Exercise brief — Once the line containing "Image resolution: width=800" is found in the data below, repeat it and every later line exactly, leaving the pictures out.

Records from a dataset
=== Section Start ===
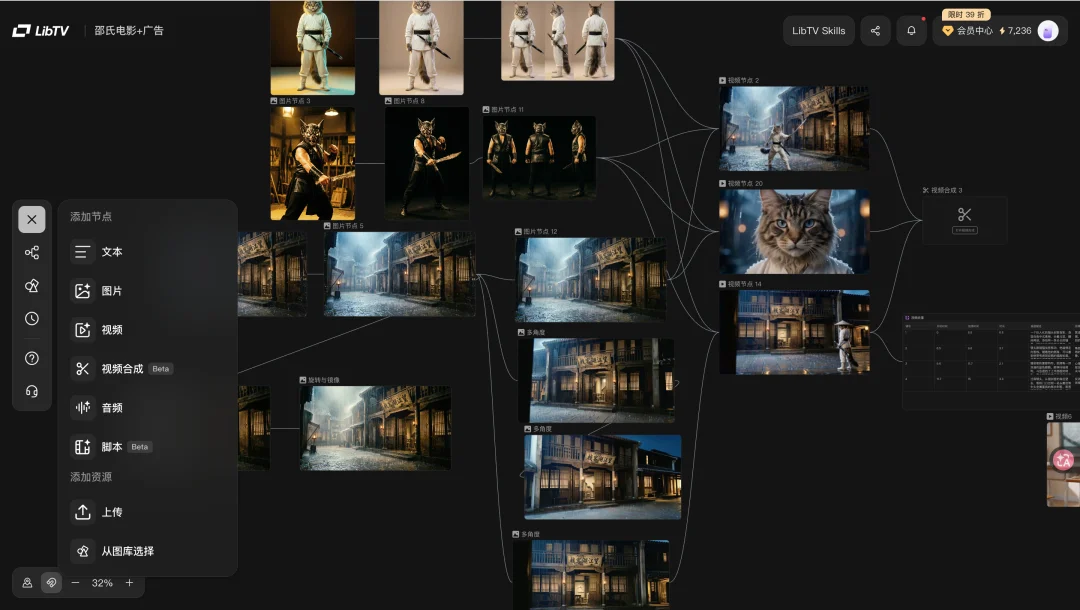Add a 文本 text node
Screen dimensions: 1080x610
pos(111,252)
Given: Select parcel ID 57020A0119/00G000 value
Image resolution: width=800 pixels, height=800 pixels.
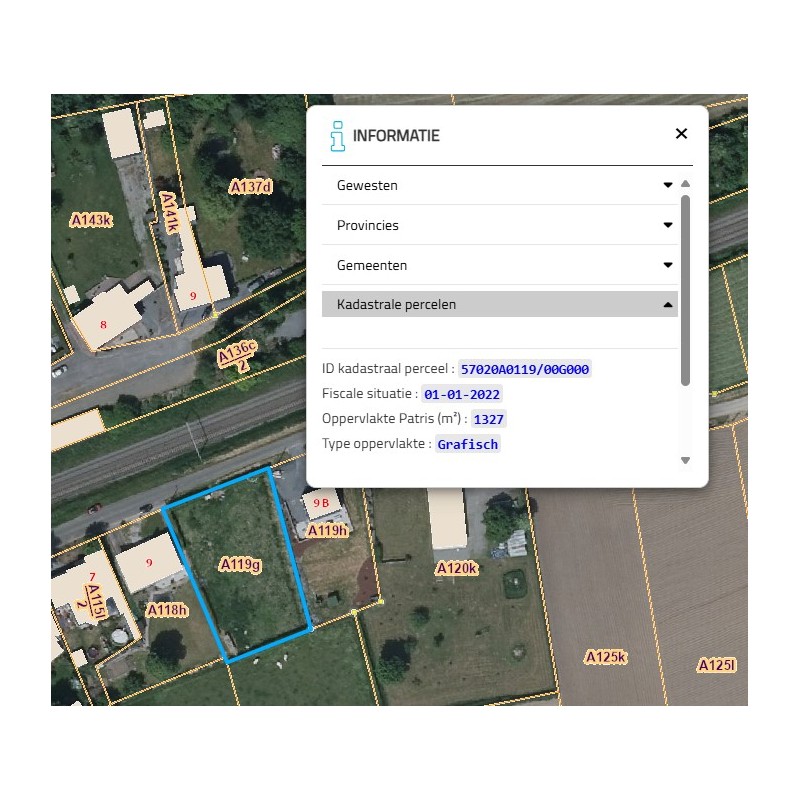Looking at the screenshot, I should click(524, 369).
=== Section End ===
Result of this exercise —
Image resolution: width=800 pixels, height=800 pixels.
Looking at the screenshot, I should click(524, 369).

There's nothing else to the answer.